Three in four doctors in India have faced physical and verbal violence in the workplace
More than 75% doctors have faced physical or verbal violence at work at least once in their life, according to a report published in the medical journal The Lancet. Over 40% have faced it in the last one year, according to the report.
The problem is multifactoral. Overcrowding in public health facilities forcing doctors to spend less time with patients, corruption and over-charging for services (in which the referring doctor gets a cut) leading to the breakdown in the doctor-patient trust are some of the reasons recognised by the study.
“Doctors are forced to spend less time listening to the patients or their care-givers. The concept of shared decision making is almost absent. The average conversation between a doctor and a patient might last just a few seconds,” said Dr Vijay Nath Mishra, professor of neurology at Sir Sunderlal Hospital, Varanasi.
The violence registry
The IMA will launch a registry where doctors can report any incidence of violence along with evidence such as videos, photos, CCTV footage, and newspaper clippings. The doctors’ body will then conduct an investigation and do a root-cause ananlysis.

☆ ☆ ☆

• [EXERCISE A]:
Answer these from the article on violence against doctors in India:
(i) In which medical journal was the report published?
(ii) What share of doctors faced violence in the last one year?
(iii) What kinds of evidence can doctors submit to the IMA registry?
• [EXERCISE B]: Write a continuation of the article on violence against doctors in India, picking up after its final sentence.

☆ ☆ ☆

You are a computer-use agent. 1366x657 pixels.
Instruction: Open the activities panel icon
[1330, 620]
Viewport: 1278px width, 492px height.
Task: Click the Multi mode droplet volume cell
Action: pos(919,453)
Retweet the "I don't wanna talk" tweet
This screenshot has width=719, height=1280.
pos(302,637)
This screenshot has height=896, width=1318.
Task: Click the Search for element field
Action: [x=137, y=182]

☆ ☆ ☆

• [RESPONSE BOX A]:
(i) The Lancet.
(ii) Over 40%.
(iii) Videos, photos, CCTV footage, and newspaper clippings.

• [RESPONSE BOX B]:
“This will help us in understanding why violence is happening, predict when the violence might happen and look at measures to prevent such incidences,” said Dr Dr KK Agarwal, president of the Indian Medical Association (IMA).
What do patients want?
“Confrontations happen because of the anger caused by non-fulfilment of desire. Hence, we need to understand what the patients really want,” said Dr Aggarwal.
A survey done by the IMA found that 90% of the patients wanted doctors acknowledge and address them, 92% wanted doctors to listen, 89% wanted the doctors to explain what the illness is, what the line of treatment is and keep them informed throughout. Around 75% of the people also wanted their doctors to review – ask them if they understood and, if not, help them understand.
40% of the respondents also wanted the doctors to thank them. “The patients said that they always thank the doctors, but they wanted that the doctor thank them in return as they gave them an opportunity to treat their relative. We called the study ALERT – Aknowledge, Listen, Explain, Review and Thank,” said Dr Aggarwal.
Interventions that can help
• Do not delay – “Tell the patients beforehand if they need to wait. Don’t call them at sharp 8 o’ clock and then make them wait for whatever reason,” said Dr Aggarwal.
• Spend more time – Doctors would need at least 20 minutes with every patient if they need to discuss their ailment in detail. This is usually not possible in the public sector hospitals due to the sheer load.
• Cost estimates should be proper – “The cost estimated for the treatment should vary only by a maximum of 10%. Most scuffles happen in the billing sections because the cost shoots up,” said Dr Aggarwal.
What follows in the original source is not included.